Disregarding regulations & protocol, Women of the Wall sneak miniature Torah into the Kotel

The religious feminist organization says this is 1st time in 25 years women have read from the Torah at the holy Jewish site.

Western Wall Rabbi condemns the group’s ‘deception.’

 

Defying regulations by Western Wall rabbinic authorities, members of Women of the Wall smuggled a tiny Torah scroll into the women’s section of the Kotel Friday morning, in what the feminist prayer group said was the first reading from the Torah by women at the holy site in 25 years.

Bat mitzvah girl Sasha Lutt reads from the Torah scroll smuggled into the Kotel.

Bat mitzvah girl Sasha Lutt reads from the tiny Torah scroll smuggled into the Western Wall, Fri. Oct. 24, 2014 – Photo: Miriam Alster

The tiny scroll, measuring just 28 centimeters in length, was smuggled inside in a talit bag an hour before the group, which numbered around 100 worshippers, began their monthly prayer service on the first day of the Jewish month.

During the service, Sasha Lutt, a 12-year-old girl from Be’er Sheva, read from the Torah with a piece of magnifying plastic as part of her bat mitzvah, marking the first time a ‘full’ bat mitzvah ceremony has ever been held at the Kotel, Women of the Wall said. “I feel happy that I had a real Bat Mitzvah, and not just a party,” Lutt said to Haaretz after the service.

The Western Wall Heritage Foundation does not allow worshippers to bring their own Torah scrolls to the premises. About 300 Torah scrolls are stored in the men’s section at the wall for use during male-led services, but Rabbi Shmuel Rabinowitz, who heads the foundation, has not allowed Women of the Wall to make use of one of the scrolls at their own services in the women’s section. The group has tried to sneak in Torah scrolls in the past, with little success.

Earlier on Friday morning, the group tried to walk through the Mughrabi Gate entrance to the Kotel while one of their members was holding a Torah scroll, but were stopped by security guards and police, who told them it was against the rules to bring in scrolls from outside. After a back-and-forth amid a heavy media presence, the activists demanded to see Rabinowitz and ask him to use one of the Kotel’s scrolls. They were told that the rabbi was not there. In the end, they backed down and entered without the scroll.

In the middle of the services in the women’s section, however, the activists held up a tzitit and laid out the tiny Torah scroll they had smuggled in earlier on a table underneath it. A couple of policemen looked on from the side throughout, but did not interrupt the services.

Lesley Sachs, the executive director of Women of the Wall, said that this marked the first time in 25 years that women have read from the Torah at the holy site. “I’m just so excited, this is just something so obvious and natural, and it is unbelievable that we had to sneak it in.”

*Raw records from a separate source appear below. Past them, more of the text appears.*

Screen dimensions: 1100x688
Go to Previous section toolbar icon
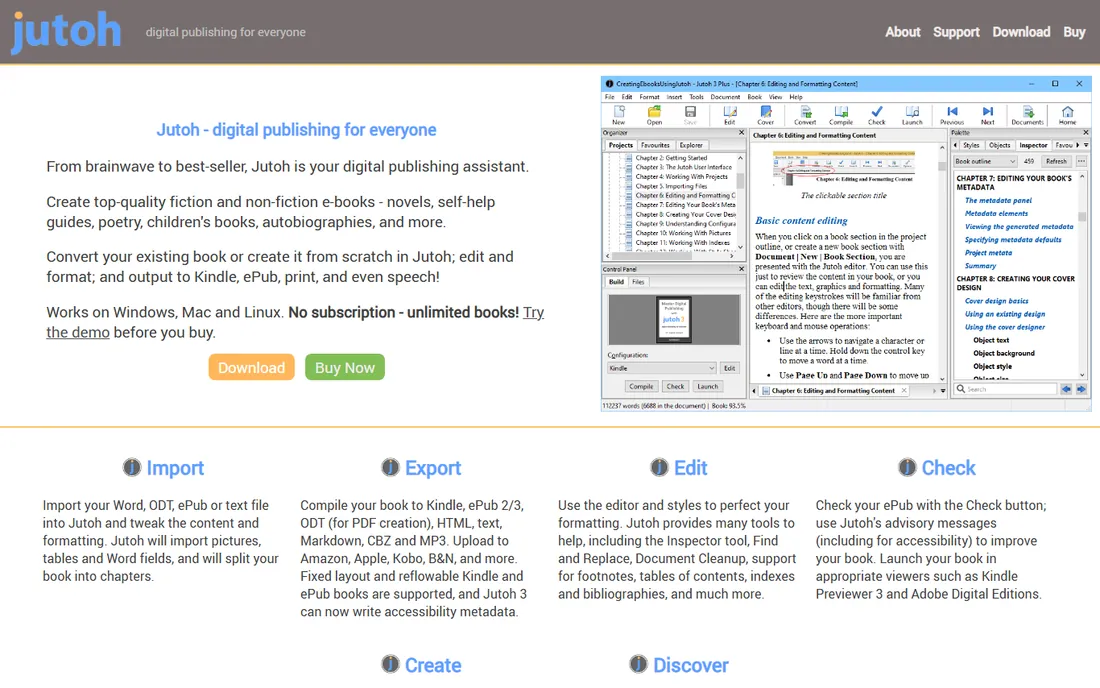(952, 115)
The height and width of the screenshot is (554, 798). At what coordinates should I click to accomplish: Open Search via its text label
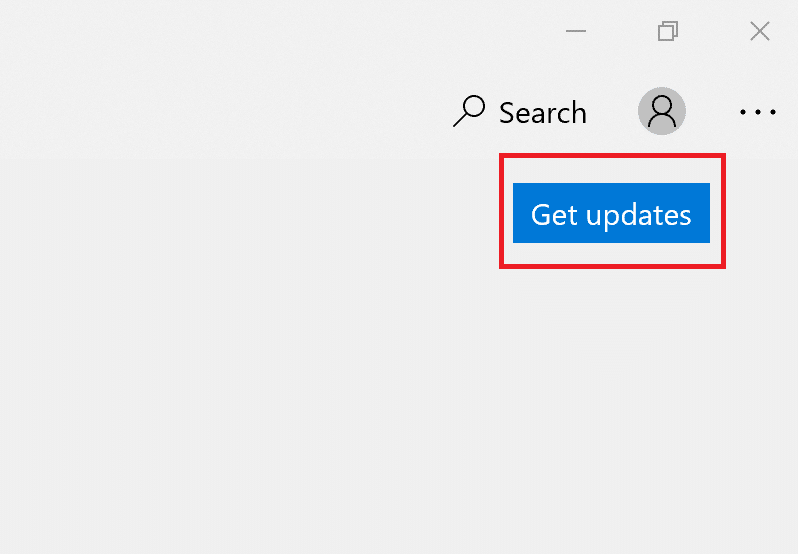tap(542, 112)
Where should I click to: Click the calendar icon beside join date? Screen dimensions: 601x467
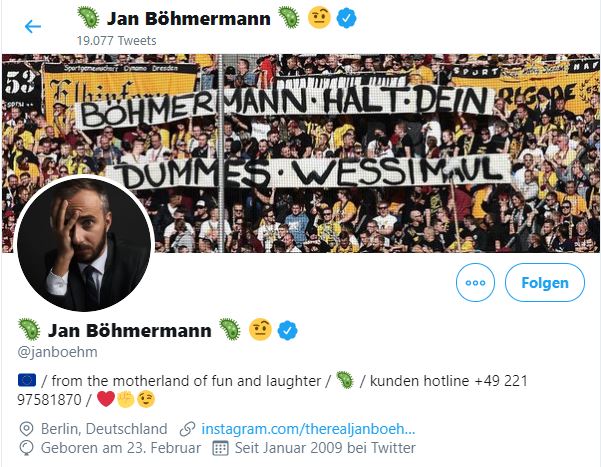tap(221, 448)
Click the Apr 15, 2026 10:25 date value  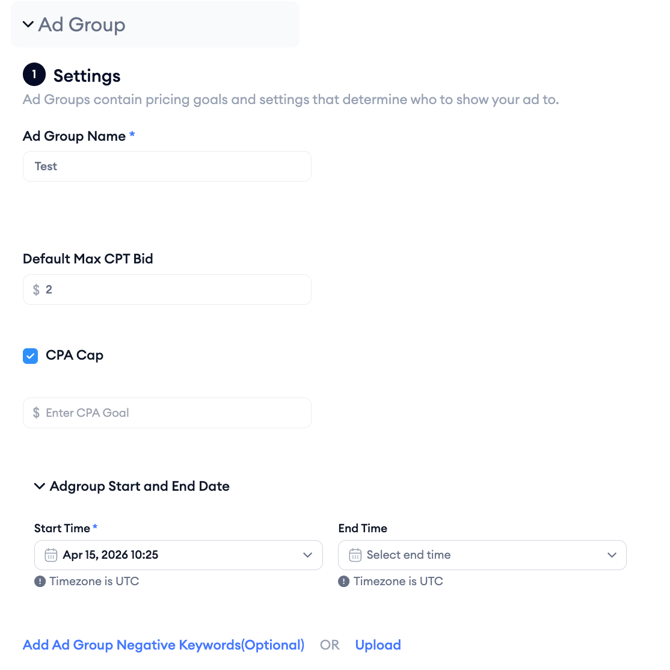coord(110,555)
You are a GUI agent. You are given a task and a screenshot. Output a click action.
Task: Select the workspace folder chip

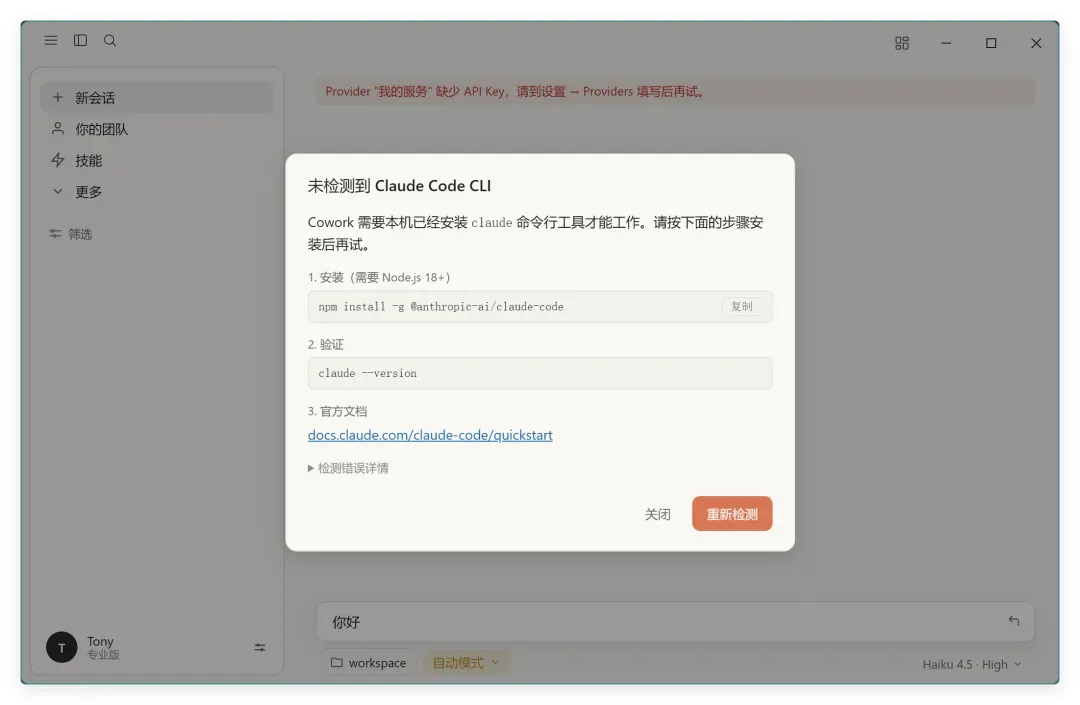point(368,662)
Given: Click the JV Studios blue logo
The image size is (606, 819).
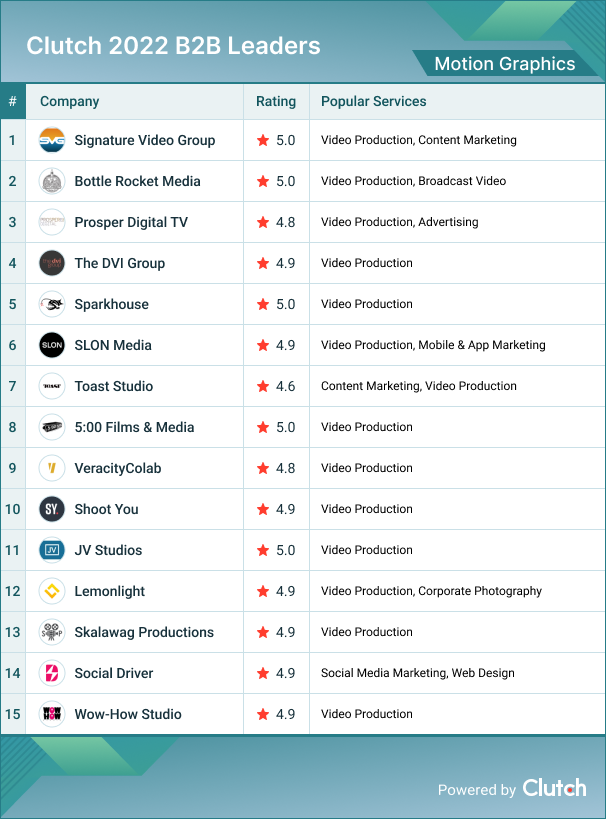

The group was loaned the Torah by its owners in England especially for the occasion, and the scroll arrived in Israel a few days before Friday’s service. Sachs said the Torah itself was smuggled in 1880 from Lithuania to South Africa, before finding its way to the U.K., and that she believes it was made so small so that persecuted Jews in the past could pray safely. “This unique Torah scroll was made for the same reason we had to use it here today,” Sachs said.

Women of the Wall are usually joined by one or two young girls marking their bat mitzvah ceremonies. Because the foundation prohibits people bringing in their own Torah scrolls to the site, the Torah is not read during these ceremonies, as it traditionally is during bar- and bat-mitzvahs that take place in synagogues.

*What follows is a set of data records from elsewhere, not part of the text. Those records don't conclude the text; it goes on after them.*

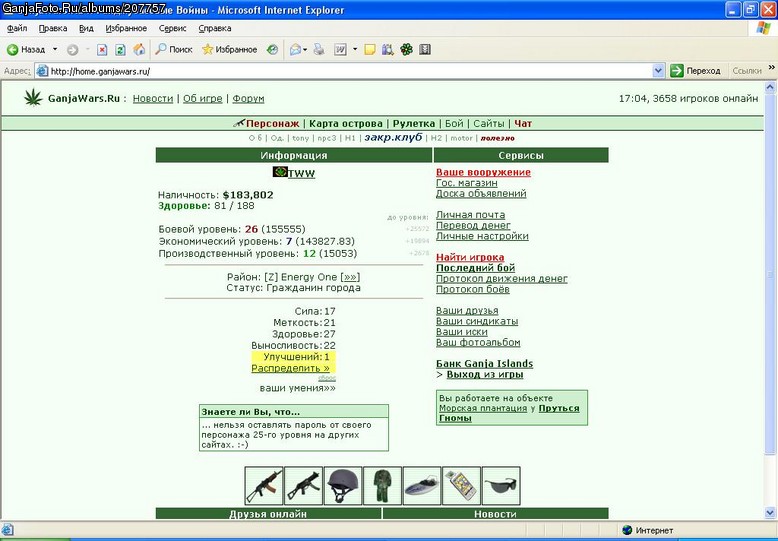Viewport: 778px width, 541px height.
Task: Click the green clover toolbar icon
Action: coord(406,50)
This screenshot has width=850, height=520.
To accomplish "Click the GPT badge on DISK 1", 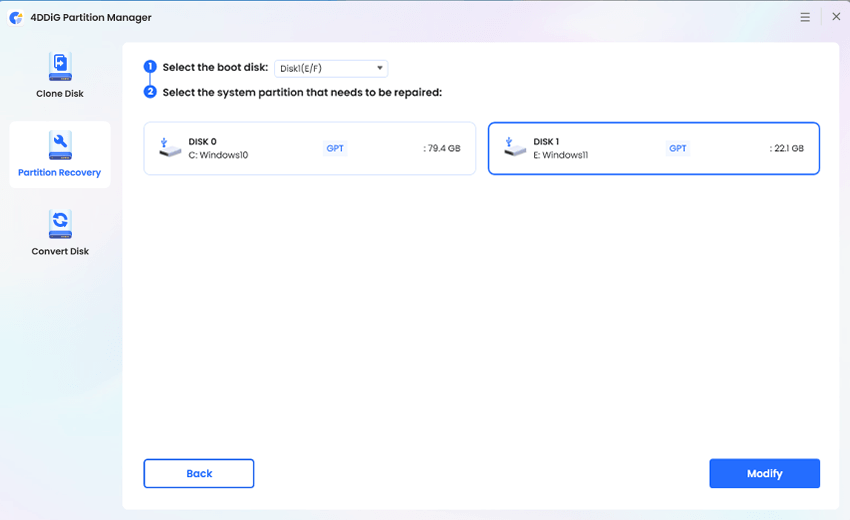I will pos(678,148).
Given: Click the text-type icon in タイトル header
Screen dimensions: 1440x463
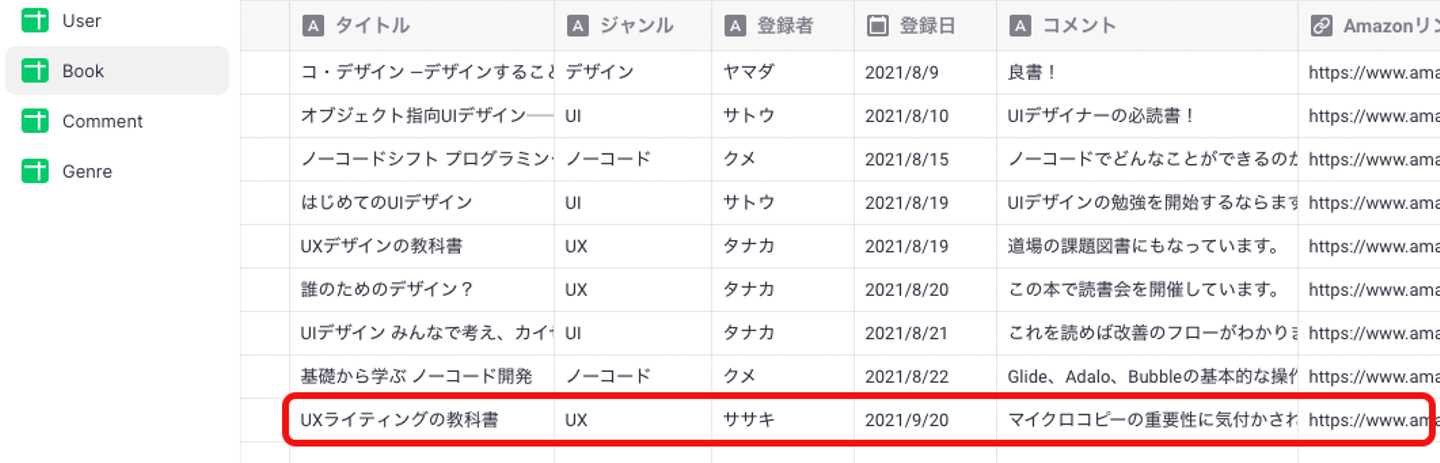Looking at the screenshot, I should [312, 26].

The group launched an ad campaign Sunday that encourages girls to hold bat mitzvah services at the holy site, which Rabinowitz denounced as a provocation. Lutt, the bat miztvah girl who read her portion at the Kotel on Friday morning, is one of the young girls featured in the campaign.

Having managed to sneak in the scroll, will Women of the Wall smuggle it in every Rosh Chodesh? “Hopefully, we have to see. We have to be so creative every month, it’s just unacceptable,” said Lesley Sachs.

Rabbi Rabinowitz, in a statement, condemned the group for carrying out what he called “a deception,” according to the Ynet news website. “A small group of Women of the Wall carried out a deception this morning; after they were prevented from entering with a large Torah scroll – they cunningly took a small Torah into the women’s section [of the Western Wall],” Ynet cited him as saying.